Efficient Ag@AgCl cubic cage photocatalysts profit from ultrafast plasmon-induced electron transfer processes

Photon-coupling and electron dynamics are the key processes leading to the photocatalytic activity of plasmonic metal-semiconductor nanohybrids. To better utilize and explore these effects, a facile large-scale synthesis route to form Ag@AgCl cubic cages with well-defined hollow interiors is carried out using a water-soluble sacrificial salt-crystal-template process. Theoretical calculations and experimental probes of the electron transfer process are used in an effort to gain insight into the underlying plasmonic properties of the Ag@AgCl materials.
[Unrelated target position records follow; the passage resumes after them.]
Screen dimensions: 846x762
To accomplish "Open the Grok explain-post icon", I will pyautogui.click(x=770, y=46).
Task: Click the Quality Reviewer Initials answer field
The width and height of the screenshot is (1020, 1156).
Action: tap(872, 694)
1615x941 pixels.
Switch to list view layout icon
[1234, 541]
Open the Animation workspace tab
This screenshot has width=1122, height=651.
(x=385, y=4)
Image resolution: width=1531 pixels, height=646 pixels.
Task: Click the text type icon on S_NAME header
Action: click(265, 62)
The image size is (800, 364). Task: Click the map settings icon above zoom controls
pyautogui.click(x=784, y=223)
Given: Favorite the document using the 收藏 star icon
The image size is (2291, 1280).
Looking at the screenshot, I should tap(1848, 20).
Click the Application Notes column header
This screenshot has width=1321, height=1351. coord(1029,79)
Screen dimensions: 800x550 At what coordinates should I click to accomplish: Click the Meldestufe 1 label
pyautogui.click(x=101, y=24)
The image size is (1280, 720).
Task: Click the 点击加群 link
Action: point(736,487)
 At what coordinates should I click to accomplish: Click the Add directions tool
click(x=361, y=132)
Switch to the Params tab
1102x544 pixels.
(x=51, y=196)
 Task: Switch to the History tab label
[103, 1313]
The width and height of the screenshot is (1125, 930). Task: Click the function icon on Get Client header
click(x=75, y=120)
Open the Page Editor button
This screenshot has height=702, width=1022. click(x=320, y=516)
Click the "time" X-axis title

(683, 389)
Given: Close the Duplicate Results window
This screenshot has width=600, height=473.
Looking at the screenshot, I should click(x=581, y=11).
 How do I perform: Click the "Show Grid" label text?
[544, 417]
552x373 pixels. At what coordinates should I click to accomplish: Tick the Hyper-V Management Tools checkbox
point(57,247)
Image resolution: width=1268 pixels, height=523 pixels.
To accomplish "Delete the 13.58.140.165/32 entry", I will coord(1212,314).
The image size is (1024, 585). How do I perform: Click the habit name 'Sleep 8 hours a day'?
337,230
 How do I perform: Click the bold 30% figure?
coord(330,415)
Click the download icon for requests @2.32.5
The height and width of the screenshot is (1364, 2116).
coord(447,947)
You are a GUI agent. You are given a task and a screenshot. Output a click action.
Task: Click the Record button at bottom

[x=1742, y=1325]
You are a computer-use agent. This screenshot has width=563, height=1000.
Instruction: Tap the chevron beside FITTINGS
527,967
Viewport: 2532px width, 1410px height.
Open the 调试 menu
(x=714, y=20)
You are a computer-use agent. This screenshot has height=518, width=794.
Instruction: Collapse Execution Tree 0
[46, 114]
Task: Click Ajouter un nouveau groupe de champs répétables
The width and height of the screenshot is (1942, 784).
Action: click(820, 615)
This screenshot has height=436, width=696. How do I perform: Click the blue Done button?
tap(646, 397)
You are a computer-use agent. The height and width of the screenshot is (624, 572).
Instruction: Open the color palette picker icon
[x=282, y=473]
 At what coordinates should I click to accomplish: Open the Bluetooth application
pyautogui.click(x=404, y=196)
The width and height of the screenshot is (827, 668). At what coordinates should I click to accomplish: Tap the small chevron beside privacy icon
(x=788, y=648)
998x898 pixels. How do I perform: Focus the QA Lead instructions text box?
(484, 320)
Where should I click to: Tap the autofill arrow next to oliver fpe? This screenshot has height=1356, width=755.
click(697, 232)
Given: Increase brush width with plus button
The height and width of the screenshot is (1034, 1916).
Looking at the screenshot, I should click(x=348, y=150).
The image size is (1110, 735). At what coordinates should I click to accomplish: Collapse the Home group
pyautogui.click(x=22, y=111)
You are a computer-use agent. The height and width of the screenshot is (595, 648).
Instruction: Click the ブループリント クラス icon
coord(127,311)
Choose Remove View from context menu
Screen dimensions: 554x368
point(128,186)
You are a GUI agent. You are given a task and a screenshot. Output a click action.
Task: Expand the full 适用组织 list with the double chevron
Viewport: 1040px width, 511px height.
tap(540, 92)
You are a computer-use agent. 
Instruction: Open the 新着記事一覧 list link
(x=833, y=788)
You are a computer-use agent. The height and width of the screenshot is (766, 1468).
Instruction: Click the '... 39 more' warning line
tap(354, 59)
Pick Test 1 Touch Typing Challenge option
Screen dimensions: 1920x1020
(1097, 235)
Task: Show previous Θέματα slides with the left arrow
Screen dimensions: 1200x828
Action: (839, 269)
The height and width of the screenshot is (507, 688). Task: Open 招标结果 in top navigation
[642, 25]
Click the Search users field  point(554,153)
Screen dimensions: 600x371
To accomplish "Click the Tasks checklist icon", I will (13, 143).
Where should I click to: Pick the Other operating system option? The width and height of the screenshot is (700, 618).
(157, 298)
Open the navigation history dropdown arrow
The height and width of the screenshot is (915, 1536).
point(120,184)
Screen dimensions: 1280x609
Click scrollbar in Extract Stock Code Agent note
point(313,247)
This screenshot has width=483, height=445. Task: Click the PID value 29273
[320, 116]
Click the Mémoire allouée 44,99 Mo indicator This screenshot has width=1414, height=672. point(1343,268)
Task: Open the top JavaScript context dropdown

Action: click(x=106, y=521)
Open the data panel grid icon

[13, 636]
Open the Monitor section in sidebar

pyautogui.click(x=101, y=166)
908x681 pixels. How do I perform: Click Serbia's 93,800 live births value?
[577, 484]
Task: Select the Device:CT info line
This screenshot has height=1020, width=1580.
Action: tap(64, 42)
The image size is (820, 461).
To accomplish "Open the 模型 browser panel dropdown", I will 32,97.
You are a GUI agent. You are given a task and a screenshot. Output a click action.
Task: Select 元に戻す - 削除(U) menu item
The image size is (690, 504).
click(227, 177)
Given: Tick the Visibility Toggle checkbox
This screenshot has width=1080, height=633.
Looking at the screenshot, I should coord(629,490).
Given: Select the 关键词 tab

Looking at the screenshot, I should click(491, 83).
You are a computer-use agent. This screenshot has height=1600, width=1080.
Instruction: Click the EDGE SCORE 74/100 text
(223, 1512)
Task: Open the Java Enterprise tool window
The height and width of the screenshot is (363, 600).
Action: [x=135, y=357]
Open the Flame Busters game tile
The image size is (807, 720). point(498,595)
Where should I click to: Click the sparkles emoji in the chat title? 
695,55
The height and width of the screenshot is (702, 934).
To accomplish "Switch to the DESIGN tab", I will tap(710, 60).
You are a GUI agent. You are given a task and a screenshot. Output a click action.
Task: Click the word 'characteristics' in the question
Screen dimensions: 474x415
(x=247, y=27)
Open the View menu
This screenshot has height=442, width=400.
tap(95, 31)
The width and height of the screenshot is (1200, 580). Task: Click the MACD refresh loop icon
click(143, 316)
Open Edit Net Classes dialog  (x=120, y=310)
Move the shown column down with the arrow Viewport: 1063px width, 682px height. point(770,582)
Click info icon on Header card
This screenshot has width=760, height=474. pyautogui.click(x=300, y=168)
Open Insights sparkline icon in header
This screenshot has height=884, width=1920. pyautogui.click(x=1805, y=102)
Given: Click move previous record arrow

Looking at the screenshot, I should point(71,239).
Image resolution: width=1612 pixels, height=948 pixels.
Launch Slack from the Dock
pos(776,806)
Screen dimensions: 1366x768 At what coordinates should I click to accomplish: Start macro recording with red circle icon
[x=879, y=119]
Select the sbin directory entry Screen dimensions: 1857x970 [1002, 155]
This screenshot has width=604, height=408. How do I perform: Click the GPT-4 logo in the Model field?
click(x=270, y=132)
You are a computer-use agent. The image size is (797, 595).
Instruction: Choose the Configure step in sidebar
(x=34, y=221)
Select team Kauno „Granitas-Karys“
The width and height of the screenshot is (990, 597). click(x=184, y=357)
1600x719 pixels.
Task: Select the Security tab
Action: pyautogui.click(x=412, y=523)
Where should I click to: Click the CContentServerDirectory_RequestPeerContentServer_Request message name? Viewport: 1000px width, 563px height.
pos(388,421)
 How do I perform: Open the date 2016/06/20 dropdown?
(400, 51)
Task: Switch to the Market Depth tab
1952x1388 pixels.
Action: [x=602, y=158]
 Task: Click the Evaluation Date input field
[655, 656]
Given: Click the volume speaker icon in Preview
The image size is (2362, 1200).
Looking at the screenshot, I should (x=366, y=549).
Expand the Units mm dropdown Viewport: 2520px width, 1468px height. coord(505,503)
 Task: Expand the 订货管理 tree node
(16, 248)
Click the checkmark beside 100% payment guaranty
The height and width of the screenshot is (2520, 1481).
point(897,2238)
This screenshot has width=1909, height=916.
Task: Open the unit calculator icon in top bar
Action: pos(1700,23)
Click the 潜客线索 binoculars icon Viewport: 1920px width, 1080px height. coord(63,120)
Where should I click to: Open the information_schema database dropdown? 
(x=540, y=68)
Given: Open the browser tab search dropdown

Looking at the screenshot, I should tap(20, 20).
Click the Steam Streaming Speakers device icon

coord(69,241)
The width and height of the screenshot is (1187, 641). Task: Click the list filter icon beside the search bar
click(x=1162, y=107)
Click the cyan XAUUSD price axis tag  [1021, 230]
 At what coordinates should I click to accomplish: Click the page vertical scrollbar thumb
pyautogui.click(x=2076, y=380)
Efficient utilization of solar energy to create electron-hole pairs is attributed to the significant light confinement and enhancement around the Ag/AgCl interfacial plasmon hot spots and multilight-reflection inside the cage structure. More importantly, an ultrafast electron transfer process (≤150 fs) from Ag nanoparticles to the AgCl surface is detected, which facilitates the charge separation efficiency in this system, contributing to high photocatalytic activity and stability of Ag@AgCl photocatalyst towards organic dye degradation. A novel and economic water-soluble sacrificial salt-crystal-template process is developed for the large-scale production of hollow Ag@AgCl cage materials. The hollow Ag@AgCl cages show superior photocatalytic performance (28 times larger) compared with the solid form, which profits from the highly efficient electron-hole pair separation that results from ultrafast plasmon-induced electron transfer from Ag nanoparticles to the AgCl surface.